***** Data lines *****
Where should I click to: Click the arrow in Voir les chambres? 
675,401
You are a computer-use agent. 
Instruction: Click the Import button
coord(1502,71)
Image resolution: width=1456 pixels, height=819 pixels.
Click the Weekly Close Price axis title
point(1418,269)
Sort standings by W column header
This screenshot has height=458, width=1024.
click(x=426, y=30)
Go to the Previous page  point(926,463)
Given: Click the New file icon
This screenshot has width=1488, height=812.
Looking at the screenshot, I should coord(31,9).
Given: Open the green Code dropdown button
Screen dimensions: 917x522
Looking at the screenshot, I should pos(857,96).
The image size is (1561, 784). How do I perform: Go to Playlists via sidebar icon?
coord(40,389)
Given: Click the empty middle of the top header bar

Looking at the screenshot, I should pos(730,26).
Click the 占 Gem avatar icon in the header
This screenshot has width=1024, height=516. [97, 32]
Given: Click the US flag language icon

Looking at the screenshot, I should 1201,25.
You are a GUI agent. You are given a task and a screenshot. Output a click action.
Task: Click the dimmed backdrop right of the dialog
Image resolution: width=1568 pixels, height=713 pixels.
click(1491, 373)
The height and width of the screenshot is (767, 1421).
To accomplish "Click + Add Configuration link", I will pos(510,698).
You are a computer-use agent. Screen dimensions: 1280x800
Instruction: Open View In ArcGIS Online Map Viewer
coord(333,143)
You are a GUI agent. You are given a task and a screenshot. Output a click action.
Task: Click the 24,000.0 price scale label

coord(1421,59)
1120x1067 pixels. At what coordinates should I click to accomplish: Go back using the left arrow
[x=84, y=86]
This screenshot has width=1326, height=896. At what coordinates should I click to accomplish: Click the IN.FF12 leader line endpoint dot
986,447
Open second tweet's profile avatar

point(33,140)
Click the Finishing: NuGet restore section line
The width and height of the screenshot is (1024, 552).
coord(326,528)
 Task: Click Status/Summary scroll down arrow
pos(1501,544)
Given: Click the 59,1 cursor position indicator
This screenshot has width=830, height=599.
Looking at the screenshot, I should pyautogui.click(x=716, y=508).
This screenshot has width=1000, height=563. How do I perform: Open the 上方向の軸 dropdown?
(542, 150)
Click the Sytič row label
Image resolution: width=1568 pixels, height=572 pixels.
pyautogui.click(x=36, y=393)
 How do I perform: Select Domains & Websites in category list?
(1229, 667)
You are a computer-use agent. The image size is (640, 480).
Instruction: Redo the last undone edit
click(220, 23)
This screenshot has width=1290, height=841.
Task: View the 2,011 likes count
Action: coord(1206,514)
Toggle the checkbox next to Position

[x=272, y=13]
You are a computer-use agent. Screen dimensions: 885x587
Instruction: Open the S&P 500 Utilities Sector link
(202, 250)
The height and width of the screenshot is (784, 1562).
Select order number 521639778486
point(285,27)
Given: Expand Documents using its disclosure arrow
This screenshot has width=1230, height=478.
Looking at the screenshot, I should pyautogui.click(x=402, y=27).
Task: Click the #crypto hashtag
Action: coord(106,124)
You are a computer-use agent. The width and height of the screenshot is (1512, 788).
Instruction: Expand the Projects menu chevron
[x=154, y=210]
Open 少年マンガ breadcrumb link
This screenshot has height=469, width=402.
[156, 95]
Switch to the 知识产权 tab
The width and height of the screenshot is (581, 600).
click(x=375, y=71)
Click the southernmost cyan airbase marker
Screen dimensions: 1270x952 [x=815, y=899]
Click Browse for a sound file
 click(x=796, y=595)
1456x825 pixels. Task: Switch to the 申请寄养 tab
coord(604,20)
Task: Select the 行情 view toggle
*****
Could you retype all of the records above, character for character, without changing anything?

Where should I click to: Click the arrow in Voir les chambres? 
675,401
You are a computer-use agent. 
Instruction: Click the Import button
coord(1502,71)
Image resolution: width=1456 pixels, height=819 pixels.
Click the Weekly Close Price axis title
point(1418,269)
Sort standings by W column header
This screenshot has height=458, width=1024.
click(x=426, y=30)
Go to the Previous page  point(926,463)
Given: Click the New file icon
This screenshot has width=1488, height=812.
Looking at the screenshot, I should coord(31,9).
Given: Open the green Code dropdown button
Screen dimensions: 917x522
Looking at the screenshot, I should pos(857,96).
The image size is (1561, 784). How do I perform: Go to Playlists via sidebar icon?
coord(40,389)
Given: Click the empty middle of the top header bar

Looking at the screenshot, I should pos(730,26).
Click the 占 Gem avatar icon in the header
This screenshot has width=1024, height=516. [97, 32]
Given: Click the US flag language icon

Looking at the screenshot, I should 1201,25.
You are a GUI agent. You are given a task and a screenshot. Output a click action.
Task: Click the dimmed backdrop right of the dialog
Image resolution: width=1568 pixels, height=713 pixels.
click(1491, 373)
The height and width of the screenshot is (767, 1421).
To accomplish "Click + Add Configuration link", I will pos(510,698).
You are a computer-use agent. Screen dimensions: 1280x800
Instruction: Open View In ArcGIS Online Map Viewer
coord(333,143)
You are a GUI agent. You are given a task and a screenshot. Output a click action.
Task: Click the 24,000.0 price scale label

coord(1421,59)
1120x1067 pixels. At what coordinates should I click to accomplish: Go back using the left arrow
[x=84, y=86]
This screenshot has width=1326, height=896. At what coordinates should I click to accomplish: Click the IN.FF12 leader line endpoint dot
986,447
Open second tweet's profile avatar

point(33,140)
Click the Finishing: NuGet restore section line
The width and height of the screenshot is (1024, 552).
coord(326,528)
 Task: Click Status/Summary scroll down arrow
pos(1501,544)
Given: Click the 59,1 cursor position indicator
This screenshot has width=830, height=599.
Looking at the screenshot, I should pyautogui.click(x=716, y=508).
This screenshot has width=1000, height=563. How do I perform: Open the 上方向の軸 dropdown?
(542, 150)
Click the Sytič row label
Image resolution: width=1568 pixels, height=572 pixels.
pyautogui.click(x=36, y=393)
 How do I perform: Select Domains & Websites in category list?
(1229, 667)
You are a computer-use agent. The image size is (640, 480).
Instruction: Redo the last undone edit
click(220, 23)
This screenshot has width=1290, height=841.
Task: View the 2,011 likes count
Action: coord(1206,514)
Toggle the checkbox next to Position

[x=272, y=13]
You are a computer-use agent. Screen dimensions: 885x587
Instruction: Open the S&P 500 Utilities Sector link
(202, 250)
The height and width of the screenshot is (784, 1562).
Select order number 521639778486
point(285,27)
Given: Expand Documents using its disclosure arrow
This screenshot has width=1230, height=478.
Looking at the screenshot, I should pyautogui.click(x=402, y=27).
Task: Click the #crypto hashtag
Action: coord(106,124)
You are a computer-use agent. The width and height of the screenshot is (1512, 788).
Instruction: Expand the Projects menu chevron
[x=154, y=210]
Open 少年マンガ breadcrumb link
This screenshot has height=469, width=402.
[156, 95]
Switch to the 知识产权 tab
The width and height of the screenshot is (581, 600).
click(x=375, y=71)
Click the southernmost cyan airbase marker
Screen dimensions: 1270x952 [x=815, y=899]
Click Browse for a sound file
 click(x=796, y=595)
1456x825 pixels. Task: Switch to the 申请寄养 tab
coord(604,20)
Task: Select the 行情 view toggle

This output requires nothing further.